A man has made legal history as the first to be sentenced for downloading "Tomb Raider-style" computer-generated child pornography...The pictures were part of an illustrated story involving child abuse and incest - but involving no real childrenComputer generated still pictures.
The pictures on which Hoque was acquitted were "almost comic strips" with speech bubbles, the court heard.
The six pictures on which he was found guilty were so realistic, the jury concluded they looked like photographs.
No one thought he had molested anyone, and it appears no one even thought he was going to. But the pics are more like heroin, the more you use, the more you want, and maybe then you might become a molester:
"I think you'll get some insight into the damage that children can suffer. This may be on the fringes of it but it's still an entrance, a door into a very murky and distasteful world." [said the judge.]
The problem with this argument is that it doesn't fit the reality. Are you sentencing him for possessing the pictures only, or because it leads down the path to wanting more?

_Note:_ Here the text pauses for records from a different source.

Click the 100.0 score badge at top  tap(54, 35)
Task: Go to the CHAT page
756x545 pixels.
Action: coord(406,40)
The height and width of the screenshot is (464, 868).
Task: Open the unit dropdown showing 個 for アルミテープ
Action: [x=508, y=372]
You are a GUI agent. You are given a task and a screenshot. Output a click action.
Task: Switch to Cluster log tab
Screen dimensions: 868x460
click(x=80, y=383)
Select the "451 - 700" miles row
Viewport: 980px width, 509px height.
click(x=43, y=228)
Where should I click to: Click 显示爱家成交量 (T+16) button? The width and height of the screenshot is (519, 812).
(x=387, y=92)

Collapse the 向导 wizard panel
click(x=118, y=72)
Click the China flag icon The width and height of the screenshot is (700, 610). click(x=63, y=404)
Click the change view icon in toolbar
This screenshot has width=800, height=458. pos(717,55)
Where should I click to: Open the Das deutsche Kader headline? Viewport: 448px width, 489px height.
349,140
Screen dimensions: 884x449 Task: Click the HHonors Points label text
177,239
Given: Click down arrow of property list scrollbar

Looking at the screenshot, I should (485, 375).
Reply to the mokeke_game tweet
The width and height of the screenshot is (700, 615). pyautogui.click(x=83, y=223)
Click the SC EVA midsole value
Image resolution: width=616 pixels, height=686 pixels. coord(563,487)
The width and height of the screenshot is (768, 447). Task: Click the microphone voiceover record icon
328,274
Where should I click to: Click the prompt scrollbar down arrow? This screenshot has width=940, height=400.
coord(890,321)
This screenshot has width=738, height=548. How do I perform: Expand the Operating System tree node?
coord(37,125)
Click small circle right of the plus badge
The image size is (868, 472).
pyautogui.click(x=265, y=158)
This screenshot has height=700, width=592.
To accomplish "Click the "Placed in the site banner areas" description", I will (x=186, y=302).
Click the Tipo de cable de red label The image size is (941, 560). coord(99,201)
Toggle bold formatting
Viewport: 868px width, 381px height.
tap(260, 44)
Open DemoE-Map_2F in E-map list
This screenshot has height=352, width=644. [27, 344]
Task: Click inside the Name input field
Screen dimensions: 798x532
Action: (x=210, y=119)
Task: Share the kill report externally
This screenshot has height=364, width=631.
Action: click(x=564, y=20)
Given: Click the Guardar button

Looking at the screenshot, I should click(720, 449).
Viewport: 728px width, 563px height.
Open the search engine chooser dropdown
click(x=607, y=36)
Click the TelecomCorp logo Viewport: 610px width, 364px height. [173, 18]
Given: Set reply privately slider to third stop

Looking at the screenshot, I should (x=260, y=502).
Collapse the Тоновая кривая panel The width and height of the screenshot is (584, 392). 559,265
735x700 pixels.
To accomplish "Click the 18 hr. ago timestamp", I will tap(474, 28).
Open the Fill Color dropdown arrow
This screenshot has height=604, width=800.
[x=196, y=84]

Because he already wanted more:
They were among tens of thousands of images on his computer hard drive seized by the police in October 2006, ranging from crude, simple illustrations to cartoon images to complex graphics.
Most were "fairly distasteful and disgusting, but perfectly lawful", said the judge.
In other words, if he had the tens of thousands but not those six, is there no concern? If I had those six, but not the other ten thousand, would I get the same sentence?
You have no idea, really, if it leads to molestation, that argument is a red herring. If it was actually the real concern, then this would not have happened:
The judge did not ban Hoque from working with children.
The problem with policing a thought crime is that we can't agree on what is a crime, let alone a thought. And if you don't have the legal or physical ability to forbid someone from performing a physical action (e.g. work with kids) how do you plan on forbidding them from thinking things?
These are not real kids, this is CGI. As abhorrent as it may be, you can't regulate thought on the assumption it leads to behavior. It is impossible to ask how many virtual child porn users molest. There's no way to verify either.You can't argue that fake child porn will incite them to molest kids; legal porn wouldn't get them fired up as well? Or the KMart catalog? Or a visit to the playground?
Almost Supreme Court Justice-but-instead-we-got-Kennedy Robert Bork made the argument that pornography, especially child pornography, doesn't deserve to be protected speech anyway. Carefully, he hedges that while the government shouldn't have the right to outlaw such "speech," neither does it have the right to prevent segments of society from curbing it themselves. Supporting this nuance, he us that porn as a first amendment issue is a relatively new discussion, despite how the First Amendment, not to mention porn, actually is.
He's right, but he's perhaps purposely avoiding the question of whether it is ok to punish real people for, in essence, looking at stuff.
As I've said elsewhere on the same subject, don't confuse my neolib sentiments for actual lib sentiments: if you want to prevent child molestation, make it a capital crime. But the focus has to be on the act, not the thought, because you can't measure the thought, neither does it translate clearly into act.